眼看着继续这样猜下去薄复彰就要猜出来了,沛奕然话锋一转,道:“阿彰,我倒觉得,你应该想
想自己为什么会像现在这样。”
薄复彰挑眉:“我现在怎么了?”
“你需要照照镜子么?”
“好啊,你有镜子么?”
“……没有。”
“……”
两人沉默片刻,薄复彰拿出手机来看了一下。
她看着手机屏幕里微微蹙着眉头的自己,觉得并没有什么问题。
然而沛奕然的下一句话令她怔忡在原地:“你以前会因为我的这样一句话就开始观察自己么?你的
潜意识也告诉你你变了,你又何必不承认?”
薄复彰神情微僵,半晌,道:“你在转移话题,你觉得我会发现不了……”
“你爱上俞益茹了。”
这句话像是炸弹一般,平地一声响起,令薄复彰的话语戛然而止。
她直直地看着沛奕然的眼睛,就好像是想确定对方只是在胡说八道。
然而一切的震惊不敢置信在那平静坚定的眼神中渐渐平静下来,薄复彰缓缓勾起嘴角,嗤笑出声:
“别人可能不知道,难道你不知道么,我怎么可能爱上别人。”
沛奕然又推了推眼镜,然后端起一边的茶水喝了一口,才悠然道:“从来没有人说过,反社会人格
就一定不会爱上别人。”
“爱情是充满奥秘的,绝不只是多巴胺而已。”
薄复彰退后了几步,渐渐地,她的面孔上开始展现出一种无与伦比的光彩,但是下一秒,光彩渐渐
黯淡,变成了茫然失措。
她终于爱上了某个人。
但是,她快要死了。
沛奕然的声音像是来自虚空,带着宛如神灵一般的悲悯:“那么接下来,你会怎么做呢?”
*
时间已经到了四点,见薄复彰还没回来,俞益茹有些焦虑地在房间来回踱步。
当然时间并不算晚,但是因为对方向来行踪成迷,俞益茹反而更担心对方到底是去做了什么。
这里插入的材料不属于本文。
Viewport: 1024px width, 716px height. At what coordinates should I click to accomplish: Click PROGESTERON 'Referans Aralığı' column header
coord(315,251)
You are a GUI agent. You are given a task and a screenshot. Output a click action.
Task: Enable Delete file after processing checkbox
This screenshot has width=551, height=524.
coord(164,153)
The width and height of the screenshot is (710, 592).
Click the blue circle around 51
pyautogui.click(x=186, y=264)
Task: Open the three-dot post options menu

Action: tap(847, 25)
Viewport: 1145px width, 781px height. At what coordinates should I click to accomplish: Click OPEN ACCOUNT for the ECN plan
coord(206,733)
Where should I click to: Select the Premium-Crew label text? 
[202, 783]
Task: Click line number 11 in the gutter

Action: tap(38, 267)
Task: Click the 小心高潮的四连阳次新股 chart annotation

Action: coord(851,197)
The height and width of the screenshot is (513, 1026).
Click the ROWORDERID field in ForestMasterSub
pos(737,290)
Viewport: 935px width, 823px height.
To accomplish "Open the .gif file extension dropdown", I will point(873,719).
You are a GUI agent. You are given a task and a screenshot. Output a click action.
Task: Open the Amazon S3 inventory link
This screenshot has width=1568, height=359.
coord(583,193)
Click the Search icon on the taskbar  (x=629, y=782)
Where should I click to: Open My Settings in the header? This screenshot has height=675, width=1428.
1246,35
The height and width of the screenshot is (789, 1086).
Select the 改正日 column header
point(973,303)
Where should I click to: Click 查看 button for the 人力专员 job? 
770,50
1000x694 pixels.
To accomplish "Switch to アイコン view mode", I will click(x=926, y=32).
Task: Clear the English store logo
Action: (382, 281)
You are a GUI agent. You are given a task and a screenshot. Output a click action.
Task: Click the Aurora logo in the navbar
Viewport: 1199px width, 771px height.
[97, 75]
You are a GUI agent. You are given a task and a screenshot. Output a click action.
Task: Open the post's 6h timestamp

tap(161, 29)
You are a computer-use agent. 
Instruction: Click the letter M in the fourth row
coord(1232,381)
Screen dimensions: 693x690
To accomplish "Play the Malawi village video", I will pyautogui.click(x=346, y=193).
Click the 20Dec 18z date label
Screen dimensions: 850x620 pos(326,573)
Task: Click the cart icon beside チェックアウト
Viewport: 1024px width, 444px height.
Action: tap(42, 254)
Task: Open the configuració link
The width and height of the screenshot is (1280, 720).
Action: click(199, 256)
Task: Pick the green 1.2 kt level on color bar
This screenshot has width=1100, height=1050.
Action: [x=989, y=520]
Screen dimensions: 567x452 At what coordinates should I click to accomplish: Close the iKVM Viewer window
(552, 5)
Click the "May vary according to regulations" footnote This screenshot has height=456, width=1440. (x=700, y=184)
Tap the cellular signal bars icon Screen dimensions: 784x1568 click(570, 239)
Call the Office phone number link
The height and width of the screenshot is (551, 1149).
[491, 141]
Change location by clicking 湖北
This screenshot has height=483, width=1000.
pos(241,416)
她甚至连电话都不敢打,脑补着万一薄复彰是在暗地里追踪某人,电话一响,自己岂不是成了猪队
友。
但是眼看着时间越来越晚,俞益茹越来越焦躁起来,于是忍不住发了个短信。
俞益茹:回来了么。
短信发出后,又很久没有回应,俞益茹看着手机上属于薄复彰的备注名,蠢蠢欲动地想要打出去。
就在她几乎要按下去的时候,门铃响了起来。
俞益茹连忙跑到了门口,正要开门的时候,便想到门开的那么快,简直就好像自己是多么的迫不及
待一般,因此收敛了脸上的喜悦,先从猫眼向外看了一眼。
确实是薄复彰,手上还提着一只鸡和一只鸭,还有一堆的蔬菜。
俞益茹心中腹诽:今天是什么日子,莫非是什么纪念日么?
俞益茹在心里想了一圈,也没有想到什么特别的,就先把门打开了。
她故作矜持道:“你终于回来了,我想着你要是不回来,我要不要先去去买菜的。”
她说完这句话后,侧了脸向薄复彰投去一个娇嗔的眼神,结果见对方望着自己,目光沉沉,面无表
情。
这表情可不怎么美好,俞益茹心里咯噔一声。
怎么回事?难道沛奕然暴露了?可是这跟自己有什么关系,她也是下午才知道好不好。
于是她一边收拾薄复彰带来的菜一边偷瞄着薄复彰,见对方确实与往常不同,终于忍不住道:“伯
父,你碰到什么不开心的事了么?”
薄复彰没有说话,只继续用利落的刀法处理着鸡鸭鱼肉。
这反应实在令俞益茹丈二金刚摸不着头脑,于是心事重重地处理好了食材,然后看着薄复彰花了两
个小时做了一大桌菜。
——这太反常了,薄复彰绝不是会做这种没有意义的事的人。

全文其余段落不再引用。